Moreover, we consider a prediction interval of α _t at a confidence level θ which is to be chosen by the investor in practice. The prediction interval is given by ${\hat{α}}_{t} \pm t_{1 - θ / 2, n - 1} s_{t} (1 + \frac{1}{n})^{\frac{1}{2}}$ , where t _1-θ/2,n-1 is the t-value at the corresponding confidence level and degree of freedom and s _t is the sample standard deviation of the data ${α_{t_{i}}}_{i = 1}^{n}$ . For detail of prediction interval, see Hahn (1970). For a short arbitrage opportunity, i.e. we want to set up a long position on the next expiring futures, it will cause a gain if the “delta” increases and a loss if the “delta” decreases. So $▵ {\hat{α}}_{t}$ is set as $α_{t} - {\hat{α}}_{t} + t_{1 - θ / 2, n - 1} s_{t} (1 + \frac{1}{n})^{\frac{1}{2}}$ , i.e. how much the “delta” can possibly decrease at a level of confidence θ. Similarly, for a long arbitrage opportunity, $▵ {\hat{α}}_{t}$ is set as ${\hat{α}}_{t} + t_{1 - θ / 2, n - 1} s_{t} (1 + \frac{1}{n})^{\frac{1}{2}} - α_{t}$ to estimate the increase of the “delta”. Finally $▵ {\hat{S}}_{t}$ is set as the value at risk (VaR) of the underlying asset over the last η days at a confidence level ζ which is to be chosen by the investor in practice. More specifically, the way to calculating VaR is that daily high and low price data of the underlying asset over the last η days is collected and we calculate the difference between daily high and low price for each trading day. We then take the ζ-th greatest change between daily high and low price as the VaR.

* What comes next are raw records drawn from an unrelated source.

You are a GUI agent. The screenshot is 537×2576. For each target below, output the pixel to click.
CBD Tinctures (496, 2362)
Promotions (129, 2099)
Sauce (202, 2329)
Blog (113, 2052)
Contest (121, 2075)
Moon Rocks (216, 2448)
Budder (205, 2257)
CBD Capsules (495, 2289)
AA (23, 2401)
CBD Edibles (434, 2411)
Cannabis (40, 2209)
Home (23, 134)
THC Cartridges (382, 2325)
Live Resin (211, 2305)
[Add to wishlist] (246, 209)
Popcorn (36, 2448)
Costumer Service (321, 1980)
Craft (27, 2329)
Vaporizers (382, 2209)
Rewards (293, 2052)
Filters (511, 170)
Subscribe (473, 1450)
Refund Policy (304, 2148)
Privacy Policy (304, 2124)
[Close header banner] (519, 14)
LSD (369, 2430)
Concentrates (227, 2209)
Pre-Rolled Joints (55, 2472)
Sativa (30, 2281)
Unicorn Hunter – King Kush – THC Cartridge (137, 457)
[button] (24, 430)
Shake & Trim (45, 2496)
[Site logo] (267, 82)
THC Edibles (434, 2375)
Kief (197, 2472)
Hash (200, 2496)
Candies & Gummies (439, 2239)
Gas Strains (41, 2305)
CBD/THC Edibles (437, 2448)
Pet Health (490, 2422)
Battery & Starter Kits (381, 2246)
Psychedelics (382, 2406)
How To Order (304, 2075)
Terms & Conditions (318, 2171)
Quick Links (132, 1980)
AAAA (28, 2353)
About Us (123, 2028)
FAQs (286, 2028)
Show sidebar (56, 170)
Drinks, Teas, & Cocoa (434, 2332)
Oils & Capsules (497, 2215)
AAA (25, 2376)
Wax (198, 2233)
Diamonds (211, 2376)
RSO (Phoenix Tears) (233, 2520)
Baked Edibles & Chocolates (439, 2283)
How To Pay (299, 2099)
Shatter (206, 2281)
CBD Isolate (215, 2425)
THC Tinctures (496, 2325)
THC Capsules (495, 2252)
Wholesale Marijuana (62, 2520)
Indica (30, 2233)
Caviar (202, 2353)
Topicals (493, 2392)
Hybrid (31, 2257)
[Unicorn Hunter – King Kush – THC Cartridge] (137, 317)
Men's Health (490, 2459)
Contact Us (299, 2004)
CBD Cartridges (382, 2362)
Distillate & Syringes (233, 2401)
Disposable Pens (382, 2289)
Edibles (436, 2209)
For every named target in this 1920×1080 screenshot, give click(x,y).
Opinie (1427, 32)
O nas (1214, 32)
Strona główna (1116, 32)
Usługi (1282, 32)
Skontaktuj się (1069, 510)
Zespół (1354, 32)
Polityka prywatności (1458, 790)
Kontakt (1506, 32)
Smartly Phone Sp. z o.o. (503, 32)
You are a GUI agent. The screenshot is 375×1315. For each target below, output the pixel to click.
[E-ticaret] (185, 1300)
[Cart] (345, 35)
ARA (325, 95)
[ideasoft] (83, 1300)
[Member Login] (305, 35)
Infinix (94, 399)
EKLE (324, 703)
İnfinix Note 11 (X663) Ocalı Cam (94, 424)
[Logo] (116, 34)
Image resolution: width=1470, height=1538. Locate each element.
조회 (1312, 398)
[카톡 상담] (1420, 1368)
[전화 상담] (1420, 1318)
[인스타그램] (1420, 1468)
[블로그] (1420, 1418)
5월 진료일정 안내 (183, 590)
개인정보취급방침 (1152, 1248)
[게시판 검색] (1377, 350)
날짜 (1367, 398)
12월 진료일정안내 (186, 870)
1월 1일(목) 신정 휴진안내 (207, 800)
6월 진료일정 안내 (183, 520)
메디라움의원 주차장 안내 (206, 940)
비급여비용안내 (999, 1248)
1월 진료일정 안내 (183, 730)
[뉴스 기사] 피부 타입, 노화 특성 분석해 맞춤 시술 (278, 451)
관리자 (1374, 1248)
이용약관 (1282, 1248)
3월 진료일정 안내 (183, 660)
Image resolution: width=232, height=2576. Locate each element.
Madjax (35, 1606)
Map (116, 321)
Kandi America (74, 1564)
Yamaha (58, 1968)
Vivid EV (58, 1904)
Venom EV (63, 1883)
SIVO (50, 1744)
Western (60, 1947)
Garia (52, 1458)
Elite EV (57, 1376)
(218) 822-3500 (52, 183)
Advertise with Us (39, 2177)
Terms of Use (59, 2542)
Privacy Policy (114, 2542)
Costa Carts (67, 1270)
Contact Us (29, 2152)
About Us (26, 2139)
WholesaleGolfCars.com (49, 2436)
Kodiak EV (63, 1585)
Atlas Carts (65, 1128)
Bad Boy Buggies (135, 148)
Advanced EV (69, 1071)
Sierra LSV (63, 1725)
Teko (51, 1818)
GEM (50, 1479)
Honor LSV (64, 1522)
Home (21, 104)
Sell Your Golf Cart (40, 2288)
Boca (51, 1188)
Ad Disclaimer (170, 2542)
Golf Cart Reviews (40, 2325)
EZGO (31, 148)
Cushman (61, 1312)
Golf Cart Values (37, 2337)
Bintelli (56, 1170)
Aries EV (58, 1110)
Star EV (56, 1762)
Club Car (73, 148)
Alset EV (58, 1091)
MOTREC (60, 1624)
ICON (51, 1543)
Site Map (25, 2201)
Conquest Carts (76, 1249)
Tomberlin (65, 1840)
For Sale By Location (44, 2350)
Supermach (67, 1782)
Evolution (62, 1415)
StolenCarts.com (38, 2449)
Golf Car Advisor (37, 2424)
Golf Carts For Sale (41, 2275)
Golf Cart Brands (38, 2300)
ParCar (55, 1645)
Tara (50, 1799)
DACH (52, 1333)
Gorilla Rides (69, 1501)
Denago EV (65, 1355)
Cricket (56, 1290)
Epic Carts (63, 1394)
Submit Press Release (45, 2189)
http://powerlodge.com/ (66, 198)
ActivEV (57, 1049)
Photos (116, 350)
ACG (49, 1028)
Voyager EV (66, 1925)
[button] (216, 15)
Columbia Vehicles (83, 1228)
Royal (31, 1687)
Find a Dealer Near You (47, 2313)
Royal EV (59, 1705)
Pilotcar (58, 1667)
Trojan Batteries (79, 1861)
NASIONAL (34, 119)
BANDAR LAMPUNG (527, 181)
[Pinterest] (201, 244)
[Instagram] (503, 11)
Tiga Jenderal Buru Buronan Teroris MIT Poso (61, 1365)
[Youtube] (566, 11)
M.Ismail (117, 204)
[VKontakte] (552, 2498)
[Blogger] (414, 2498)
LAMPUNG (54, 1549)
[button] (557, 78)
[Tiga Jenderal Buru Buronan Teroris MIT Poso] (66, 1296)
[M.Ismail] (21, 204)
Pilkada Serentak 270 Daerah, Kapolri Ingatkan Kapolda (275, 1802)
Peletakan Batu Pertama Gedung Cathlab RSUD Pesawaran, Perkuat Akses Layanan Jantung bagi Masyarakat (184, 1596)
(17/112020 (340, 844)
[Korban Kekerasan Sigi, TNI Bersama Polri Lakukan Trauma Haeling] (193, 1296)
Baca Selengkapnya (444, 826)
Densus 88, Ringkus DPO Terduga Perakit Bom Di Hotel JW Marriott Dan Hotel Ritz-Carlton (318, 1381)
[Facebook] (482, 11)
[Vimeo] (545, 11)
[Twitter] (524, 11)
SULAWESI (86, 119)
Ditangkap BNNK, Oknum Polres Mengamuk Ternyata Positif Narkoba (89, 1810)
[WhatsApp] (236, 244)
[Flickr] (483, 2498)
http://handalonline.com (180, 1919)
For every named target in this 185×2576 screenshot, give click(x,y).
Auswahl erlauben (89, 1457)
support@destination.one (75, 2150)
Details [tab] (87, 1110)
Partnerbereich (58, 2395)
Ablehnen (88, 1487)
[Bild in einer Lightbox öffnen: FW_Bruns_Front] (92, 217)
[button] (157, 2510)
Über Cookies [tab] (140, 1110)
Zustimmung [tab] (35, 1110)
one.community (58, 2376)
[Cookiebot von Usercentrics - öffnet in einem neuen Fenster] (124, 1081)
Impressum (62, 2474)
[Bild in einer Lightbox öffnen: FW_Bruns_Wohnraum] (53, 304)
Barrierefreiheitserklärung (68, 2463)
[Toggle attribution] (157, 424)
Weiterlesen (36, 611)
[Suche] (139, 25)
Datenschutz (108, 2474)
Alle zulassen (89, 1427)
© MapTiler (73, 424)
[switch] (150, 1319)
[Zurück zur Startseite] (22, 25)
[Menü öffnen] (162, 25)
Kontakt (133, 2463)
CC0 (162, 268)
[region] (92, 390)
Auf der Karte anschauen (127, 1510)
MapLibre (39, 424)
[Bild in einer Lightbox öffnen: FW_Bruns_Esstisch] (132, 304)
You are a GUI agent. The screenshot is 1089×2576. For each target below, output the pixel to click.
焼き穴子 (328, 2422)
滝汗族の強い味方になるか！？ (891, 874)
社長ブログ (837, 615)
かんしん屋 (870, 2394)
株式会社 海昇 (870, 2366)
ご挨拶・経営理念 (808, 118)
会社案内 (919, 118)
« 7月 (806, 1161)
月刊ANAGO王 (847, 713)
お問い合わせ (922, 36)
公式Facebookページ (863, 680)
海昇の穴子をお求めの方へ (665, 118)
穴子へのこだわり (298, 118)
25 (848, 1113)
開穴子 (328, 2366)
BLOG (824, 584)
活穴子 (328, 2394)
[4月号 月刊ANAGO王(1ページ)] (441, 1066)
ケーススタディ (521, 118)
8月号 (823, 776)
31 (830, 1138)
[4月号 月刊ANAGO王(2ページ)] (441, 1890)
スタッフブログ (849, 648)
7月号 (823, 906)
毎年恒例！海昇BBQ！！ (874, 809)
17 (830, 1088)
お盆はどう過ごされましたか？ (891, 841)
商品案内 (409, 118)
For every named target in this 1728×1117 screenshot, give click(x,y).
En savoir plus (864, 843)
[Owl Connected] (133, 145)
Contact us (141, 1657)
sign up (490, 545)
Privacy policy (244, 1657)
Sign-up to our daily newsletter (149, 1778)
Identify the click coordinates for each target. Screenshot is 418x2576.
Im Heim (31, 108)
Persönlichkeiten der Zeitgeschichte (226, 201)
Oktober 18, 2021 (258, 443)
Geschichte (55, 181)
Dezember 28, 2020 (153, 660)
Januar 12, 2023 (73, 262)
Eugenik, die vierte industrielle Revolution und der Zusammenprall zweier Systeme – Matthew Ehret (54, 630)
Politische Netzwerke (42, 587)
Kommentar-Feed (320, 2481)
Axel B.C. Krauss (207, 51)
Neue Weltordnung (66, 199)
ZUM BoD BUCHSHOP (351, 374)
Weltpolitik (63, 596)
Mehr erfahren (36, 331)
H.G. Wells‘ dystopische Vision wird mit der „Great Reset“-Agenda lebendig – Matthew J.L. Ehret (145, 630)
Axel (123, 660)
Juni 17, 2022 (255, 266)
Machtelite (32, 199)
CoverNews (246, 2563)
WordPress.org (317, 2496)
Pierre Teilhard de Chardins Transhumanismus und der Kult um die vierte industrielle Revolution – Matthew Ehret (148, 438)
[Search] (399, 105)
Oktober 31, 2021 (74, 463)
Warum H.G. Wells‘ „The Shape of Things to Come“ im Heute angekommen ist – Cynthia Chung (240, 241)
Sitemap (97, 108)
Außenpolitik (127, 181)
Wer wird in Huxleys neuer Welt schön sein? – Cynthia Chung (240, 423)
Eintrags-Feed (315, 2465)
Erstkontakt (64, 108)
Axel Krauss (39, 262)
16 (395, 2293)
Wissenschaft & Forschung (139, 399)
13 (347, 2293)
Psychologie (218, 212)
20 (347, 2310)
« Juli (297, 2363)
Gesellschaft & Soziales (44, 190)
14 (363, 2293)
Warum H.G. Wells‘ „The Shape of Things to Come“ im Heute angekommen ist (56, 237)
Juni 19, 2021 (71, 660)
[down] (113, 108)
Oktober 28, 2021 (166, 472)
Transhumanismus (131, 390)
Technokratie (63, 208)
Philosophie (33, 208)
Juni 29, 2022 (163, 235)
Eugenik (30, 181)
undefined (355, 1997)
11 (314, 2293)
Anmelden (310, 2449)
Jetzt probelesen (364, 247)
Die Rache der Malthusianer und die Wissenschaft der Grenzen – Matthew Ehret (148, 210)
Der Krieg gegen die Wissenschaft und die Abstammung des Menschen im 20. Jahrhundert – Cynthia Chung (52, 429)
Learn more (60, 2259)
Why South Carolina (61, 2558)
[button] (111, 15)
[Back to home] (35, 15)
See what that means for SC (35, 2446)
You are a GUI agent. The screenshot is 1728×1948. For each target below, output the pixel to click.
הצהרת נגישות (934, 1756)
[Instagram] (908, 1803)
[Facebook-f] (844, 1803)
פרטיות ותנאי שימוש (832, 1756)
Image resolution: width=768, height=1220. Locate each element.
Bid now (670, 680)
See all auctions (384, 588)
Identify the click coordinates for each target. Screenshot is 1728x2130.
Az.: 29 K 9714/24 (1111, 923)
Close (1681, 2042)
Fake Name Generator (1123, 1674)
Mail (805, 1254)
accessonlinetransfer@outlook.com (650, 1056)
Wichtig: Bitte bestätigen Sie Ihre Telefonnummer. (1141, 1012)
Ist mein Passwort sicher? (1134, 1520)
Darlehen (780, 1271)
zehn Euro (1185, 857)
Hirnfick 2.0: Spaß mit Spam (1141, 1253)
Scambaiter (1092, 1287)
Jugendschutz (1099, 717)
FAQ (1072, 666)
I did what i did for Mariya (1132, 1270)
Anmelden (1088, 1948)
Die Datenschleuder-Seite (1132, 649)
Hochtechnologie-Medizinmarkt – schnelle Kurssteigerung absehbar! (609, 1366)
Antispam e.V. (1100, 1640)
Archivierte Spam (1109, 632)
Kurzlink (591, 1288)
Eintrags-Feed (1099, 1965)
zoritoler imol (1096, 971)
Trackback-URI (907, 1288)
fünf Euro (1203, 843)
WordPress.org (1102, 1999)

5 Process of Implementing the Strategy

In this section we summarize the process on how to implement our strategy by using the proxy. It is given as pseudocode in Algorithm 1.

Algorithm 1
Process of implementing the strategy

1: Choose a proxy

2: Define an estimation ${\hat{δ}}_{t}$ for the threshold δ_t

3: Choose values of the parameters C and ∊_t of the integer program

4: while the futures contracts is not yet matured do

5: Solve the integer program (4)

6: If $Q_{t} > {\hat{δ}}_{t}$ then

7: Set up an arbitrage portfolio

8: else ift = time marks then

9: Maintain the arbitrage portfolio based on the output K ₂,t’s of the integer program

10: end if

11: end while

6 Data Used for Empirical Test

In this paper, Hang Seng Index Futures (HSI Futures) of the Hong Kong market will be used to examine mispricing patterns on the expiration day and test our trading strategy. The HSI Futures was introduced in May, 1986. Its underlying asset is Hang Seng Index (HSI), a capitalization-weighted index consisting of 50 major stocks of the Hong Kong market. The futures contracts are traded in Hong Kong Exchanges and Clearing Limited, and expire on the day before the last business day of every month. It has a contract multiplier of 50 Hong Kong dollars per index point. An Asian-style settlement procedure is used to calculate the settlement price of the HSI Futures, which is the arithmetic average of the HSI quotations taken every five minutes on the expiration day, rounding down to the nearest whole number. The majority of trading volumes of the HSI Futurescontracts are concentrated in front month contracts and first back month contracts.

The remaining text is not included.